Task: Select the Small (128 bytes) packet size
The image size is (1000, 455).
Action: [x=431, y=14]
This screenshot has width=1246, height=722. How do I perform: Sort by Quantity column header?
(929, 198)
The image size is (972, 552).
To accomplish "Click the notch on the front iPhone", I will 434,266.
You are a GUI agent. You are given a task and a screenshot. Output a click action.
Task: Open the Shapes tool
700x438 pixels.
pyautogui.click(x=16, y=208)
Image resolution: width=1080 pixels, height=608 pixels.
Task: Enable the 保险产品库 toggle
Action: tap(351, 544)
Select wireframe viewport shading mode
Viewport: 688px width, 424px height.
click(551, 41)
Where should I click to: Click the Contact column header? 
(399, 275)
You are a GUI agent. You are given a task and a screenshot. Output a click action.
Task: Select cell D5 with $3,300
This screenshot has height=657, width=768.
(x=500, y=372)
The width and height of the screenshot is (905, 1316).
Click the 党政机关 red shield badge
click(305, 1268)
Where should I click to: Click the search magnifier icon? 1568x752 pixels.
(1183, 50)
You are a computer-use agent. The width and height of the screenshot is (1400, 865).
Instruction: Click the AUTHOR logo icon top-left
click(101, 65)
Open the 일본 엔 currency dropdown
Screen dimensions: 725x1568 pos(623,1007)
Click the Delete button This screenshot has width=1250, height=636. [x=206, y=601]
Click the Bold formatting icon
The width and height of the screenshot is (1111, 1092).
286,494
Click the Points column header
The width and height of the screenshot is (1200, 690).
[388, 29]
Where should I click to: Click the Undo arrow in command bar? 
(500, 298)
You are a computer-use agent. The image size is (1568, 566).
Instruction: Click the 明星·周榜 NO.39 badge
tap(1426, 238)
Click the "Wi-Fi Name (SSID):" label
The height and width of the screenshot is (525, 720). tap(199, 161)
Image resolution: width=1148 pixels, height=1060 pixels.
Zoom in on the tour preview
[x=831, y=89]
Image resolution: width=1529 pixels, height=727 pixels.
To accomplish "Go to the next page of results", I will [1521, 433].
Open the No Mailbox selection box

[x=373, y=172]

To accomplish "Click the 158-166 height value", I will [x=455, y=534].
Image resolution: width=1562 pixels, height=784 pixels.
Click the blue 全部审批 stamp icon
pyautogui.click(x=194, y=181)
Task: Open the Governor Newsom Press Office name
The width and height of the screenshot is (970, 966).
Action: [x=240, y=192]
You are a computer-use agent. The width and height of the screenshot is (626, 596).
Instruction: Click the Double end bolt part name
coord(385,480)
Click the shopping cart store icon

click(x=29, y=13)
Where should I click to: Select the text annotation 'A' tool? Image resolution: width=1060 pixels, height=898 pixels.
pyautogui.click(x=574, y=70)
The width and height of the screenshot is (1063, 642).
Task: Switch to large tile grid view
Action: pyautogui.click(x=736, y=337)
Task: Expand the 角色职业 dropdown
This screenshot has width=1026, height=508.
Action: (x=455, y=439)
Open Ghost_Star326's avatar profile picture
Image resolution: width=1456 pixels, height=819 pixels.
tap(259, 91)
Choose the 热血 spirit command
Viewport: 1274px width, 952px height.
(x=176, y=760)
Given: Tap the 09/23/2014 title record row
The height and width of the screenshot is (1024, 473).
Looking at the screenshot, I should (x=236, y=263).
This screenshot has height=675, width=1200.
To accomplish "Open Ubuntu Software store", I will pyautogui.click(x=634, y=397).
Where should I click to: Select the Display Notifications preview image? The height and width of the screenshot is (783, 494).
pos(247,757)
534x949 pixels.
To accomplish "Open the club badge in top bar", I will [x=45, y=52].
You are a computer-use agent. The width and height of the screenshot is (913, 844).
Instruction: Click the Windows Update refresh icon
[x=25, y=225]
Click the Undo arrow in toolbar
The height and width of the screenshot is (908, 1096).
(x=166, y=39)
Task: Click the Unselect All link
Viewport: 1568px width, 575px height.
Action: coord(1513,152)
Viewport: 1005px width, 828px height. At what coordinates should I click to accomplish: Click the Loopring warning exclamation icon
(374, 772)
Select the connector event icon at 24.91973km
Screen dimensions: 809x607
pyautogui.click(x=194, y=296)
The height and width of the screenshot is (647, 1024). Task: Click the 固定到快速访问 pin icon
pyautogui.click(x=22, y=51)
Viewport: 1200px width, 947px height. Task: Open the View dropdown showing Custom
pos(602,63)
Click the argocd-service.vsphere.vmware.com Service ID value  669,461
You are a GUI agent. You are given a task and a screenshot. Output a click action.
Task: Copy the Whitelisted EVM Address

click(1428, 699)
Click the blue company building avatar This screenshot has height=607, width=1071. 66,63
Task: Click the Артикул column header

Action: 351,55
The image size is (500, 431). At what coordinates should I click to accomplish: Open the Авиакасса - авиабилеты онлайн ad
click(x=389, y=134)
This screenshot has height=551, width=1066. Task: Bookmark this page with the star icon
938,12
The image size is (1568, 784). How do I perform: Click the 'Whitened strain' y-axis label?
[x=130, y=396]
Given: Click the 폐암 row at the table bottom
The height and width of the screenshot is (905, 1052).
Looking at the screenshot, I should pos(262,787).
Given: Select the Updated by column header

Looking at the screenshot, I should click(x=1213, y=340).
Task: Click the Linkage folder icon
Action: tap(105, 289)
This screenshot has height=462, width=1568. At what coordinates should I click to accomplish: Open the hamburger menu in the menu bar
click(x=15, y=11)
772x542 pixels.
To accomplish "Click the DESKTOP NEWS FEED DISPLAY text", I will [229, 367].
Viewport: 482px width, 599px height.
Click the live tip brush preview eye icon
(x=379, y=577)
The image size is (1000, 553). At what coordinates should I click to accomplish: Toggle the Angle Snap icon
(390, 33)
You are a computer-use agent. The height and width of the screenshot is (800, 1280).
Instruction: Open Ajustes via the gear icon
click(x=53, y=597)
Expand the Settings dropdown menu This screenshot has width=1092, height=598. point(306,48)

————

EXERCISE :: Return a copy of each line in the records above that has "agent" in it.

OUTPUT FOR THIS TASK ::
You are a GUI agent. You are given a task and a screenshot. Output a click action.
You are a GUI agent. You are given a task and a screenshot. Output a click action.
You are a computer-use agent. The width and height of the screenshot is (1400, 865).
You are a computer-use agent. The image size is (1568, 566).
You are a computer-use agent. The width and height of the screenshot is (626, 596).
You are a computer-use agent. The width and height of the screenshot is (913, 844).
You are a GUI agent. You are given a task and a screenshot. Output a click action.
You are a computer-use agent. The height and width of the screenshot is (800, 1280).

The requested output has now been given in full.